(AVAILABLE DATA begins)

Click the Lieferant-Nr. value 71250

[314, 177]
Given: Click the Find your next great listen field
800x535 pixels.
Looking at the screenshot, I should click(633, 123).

(AVAILABLE DATA ends)

- EXERCISE OBJECTIVE
Copy exactly the lines that begin with the one containing "Given: Click the" and continue to the end of the records, both included, and nothing more.

- RESPONSE AREA
Given: Click the Find your next great listen field
800x535 pixels.
Looking at the screenshot, I should click(633, 123).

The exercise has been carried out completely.